### Exercise
Starting at the line containing "Locate an element on the screen. This" and ending with the last line of the listing, arrange those lines as a Markdown table with the columns Row and Line. Leave out blank lines.

[Opening Records provided section]

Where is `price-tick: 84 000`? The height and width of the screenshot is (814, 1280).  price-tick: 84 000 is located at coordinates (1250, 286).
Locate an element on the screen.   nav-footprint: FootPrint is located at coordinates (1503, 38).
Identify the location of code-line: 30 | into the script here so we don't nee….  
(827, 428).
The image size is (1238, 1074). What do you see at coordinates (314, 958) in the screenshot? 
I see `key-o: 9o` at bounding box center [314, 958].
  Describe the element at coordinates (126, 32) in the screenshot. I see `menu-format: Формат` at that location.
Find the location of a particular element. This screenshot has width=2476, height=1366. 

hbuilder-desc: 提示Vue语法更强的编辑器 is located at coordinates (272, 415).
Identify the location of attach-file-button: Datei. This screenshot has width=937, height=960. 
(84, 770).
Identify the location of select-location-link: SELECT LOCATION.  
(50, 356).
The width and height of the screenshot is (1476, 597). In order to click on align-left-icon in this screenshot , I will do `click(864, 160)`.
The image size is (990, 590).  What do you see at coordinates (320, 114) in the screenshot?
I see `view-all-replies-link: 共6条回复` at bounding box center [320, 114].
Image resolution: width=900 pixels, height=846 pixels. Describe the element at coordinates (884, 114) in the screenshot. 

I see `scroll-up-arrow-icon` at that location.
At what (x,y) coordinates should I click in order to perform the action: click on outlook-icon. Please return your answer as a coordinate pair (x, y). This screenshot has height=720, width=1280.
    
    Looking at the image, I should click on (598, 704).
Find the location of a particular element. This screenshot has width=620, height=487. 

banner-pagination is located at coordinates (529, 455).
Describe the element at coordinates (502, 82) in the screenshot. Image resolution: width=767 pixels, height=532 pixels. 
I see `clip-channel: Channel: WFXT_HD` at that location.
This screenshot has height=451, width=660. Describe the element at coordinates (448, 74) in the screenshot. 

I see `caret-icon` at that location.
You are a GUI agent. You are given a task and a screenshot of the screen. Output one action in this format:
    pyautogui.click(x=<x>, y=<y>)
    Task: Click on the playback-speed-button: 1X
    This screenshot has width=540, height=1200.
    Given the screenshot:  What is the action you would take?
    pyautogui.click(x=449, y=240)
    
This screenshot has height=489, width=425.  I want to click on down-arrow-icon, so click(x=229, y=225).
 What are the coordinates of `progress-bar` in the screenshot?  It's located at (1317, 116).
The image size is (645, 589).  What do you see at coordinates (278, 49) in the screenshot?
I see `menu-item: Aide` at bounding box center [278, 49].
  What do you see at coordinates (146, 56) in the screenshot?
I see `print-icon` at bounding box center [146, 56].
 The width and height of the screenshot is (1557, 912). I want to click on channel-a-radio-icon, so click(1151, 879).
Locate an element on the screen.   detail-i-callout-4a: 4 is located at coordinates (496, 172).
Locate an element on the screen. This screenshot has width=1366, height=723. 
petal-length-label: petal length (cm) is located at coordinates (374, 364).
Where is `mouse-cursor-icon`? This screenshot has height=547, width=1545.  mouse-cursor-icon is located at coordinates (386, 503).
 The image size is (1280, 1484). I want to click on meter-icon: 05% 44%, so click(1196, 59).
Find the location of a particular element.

[Closing Records provided section]

### Answer
| Row | Line |
|---|---|
| 1 | Locate an element on the screen. This screenshot has width=1366, height=723.  |
| 2 | petal-length-label: petal length (cm) is located at coordinates (374, 364). |
| 3 | Where is `mouse-cursor-icon`? This screenshot has height=547, width=1545.  mouse-cursor-icon is located at coordinates (386, 503). |
| 4 |  The image size is (1280, 1484). I want to click on meter-icon: 05% 44%, so click(1196, 59). |
| 5 | Find the location of a particular element. |